Data extracted from a collection
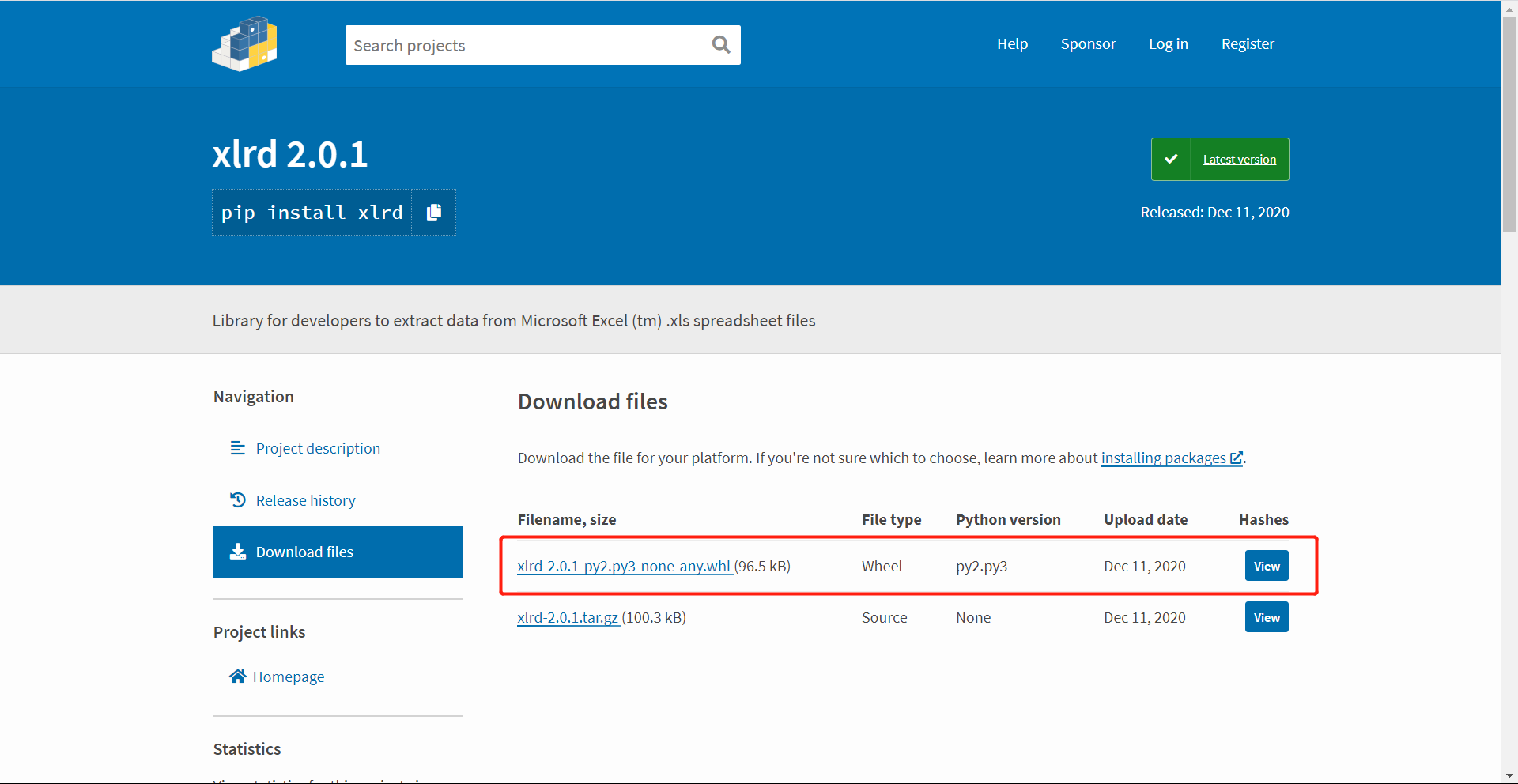Click the Homepage house icon
This screenshot has width=1518, height=784.
[x=238, y=676]
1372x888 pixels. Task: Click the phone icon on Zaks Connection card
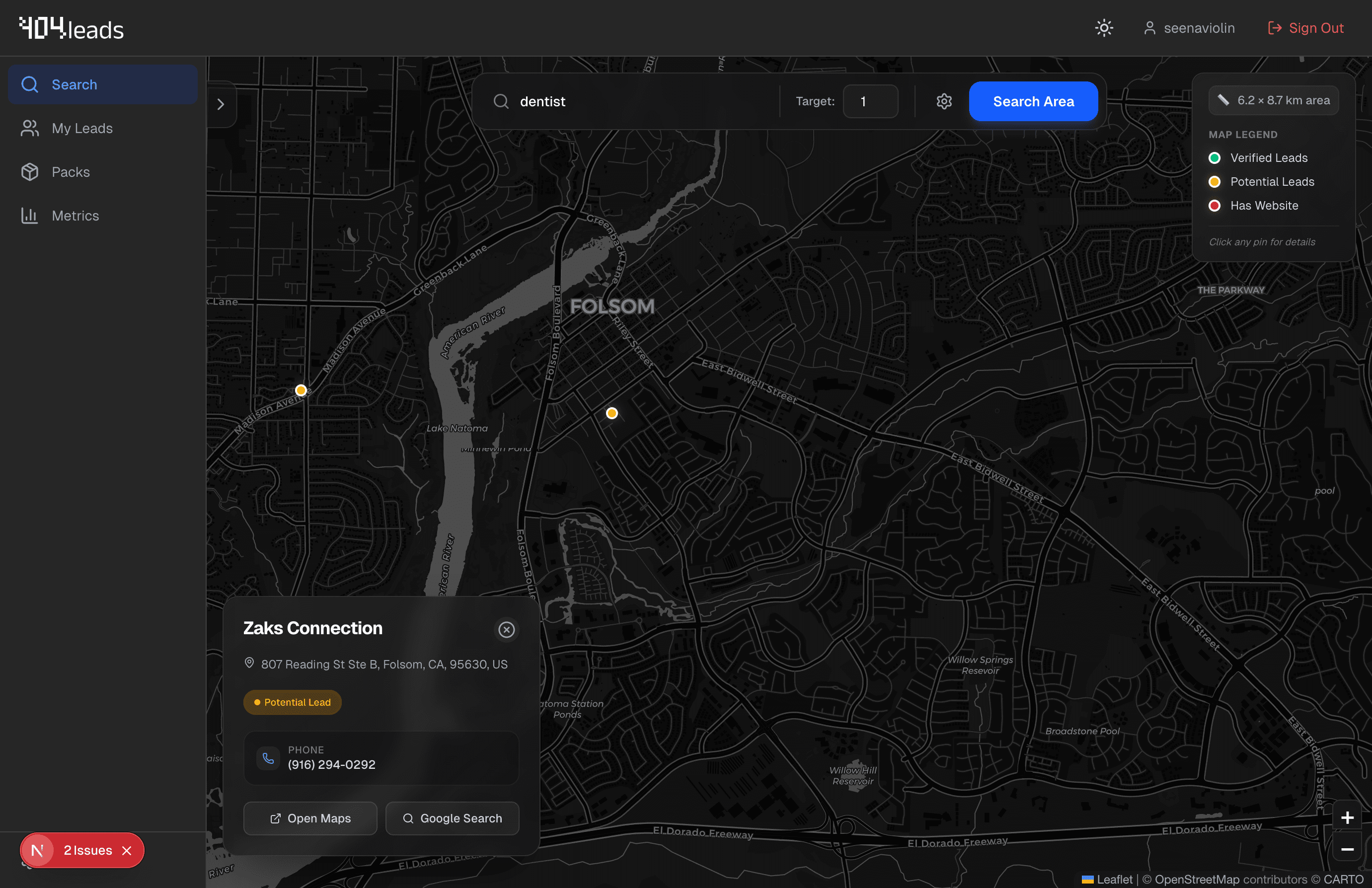pyautogui.click(x=268, y=759)
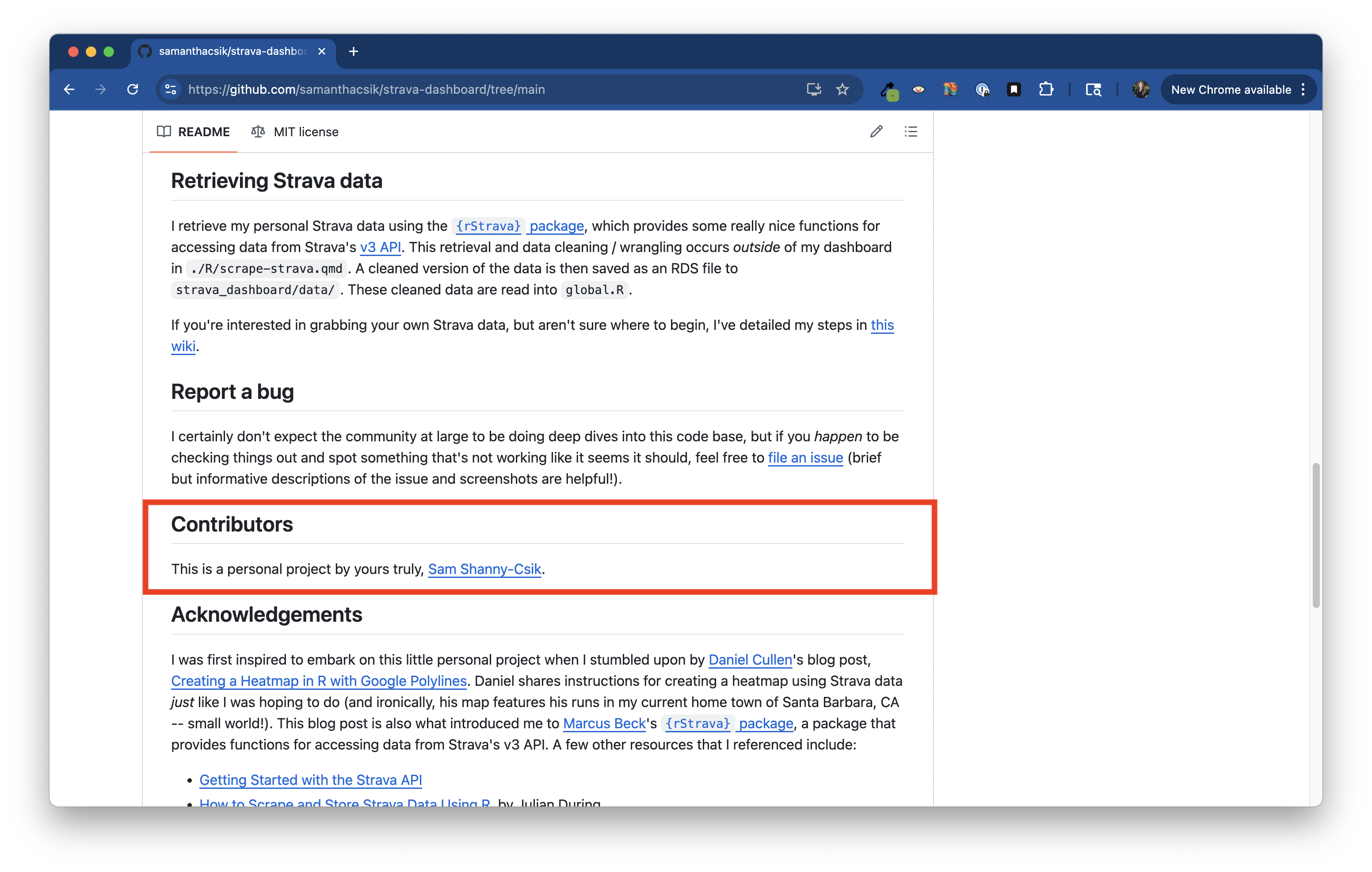This screenshot has height=872, width=1372.
Task: Click the page vertical scrollbar thumb
Action: tap(1315, 536)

● Task statement: Take the line that contains "1372x888 pixels. Task: Click" and every line after it down to the last line of the entries above, and output them exactly, with nothing else and no pictures.

● Exercise answer:
1372x888 pixels. Task: Click the phone icon on Zaks Connection card
pyautogui.click(x=268, y=759)
This screenshot has height=872, width=1372.
Task: Click the page vertical scrollbar thumb
Action: tap(1315, 536)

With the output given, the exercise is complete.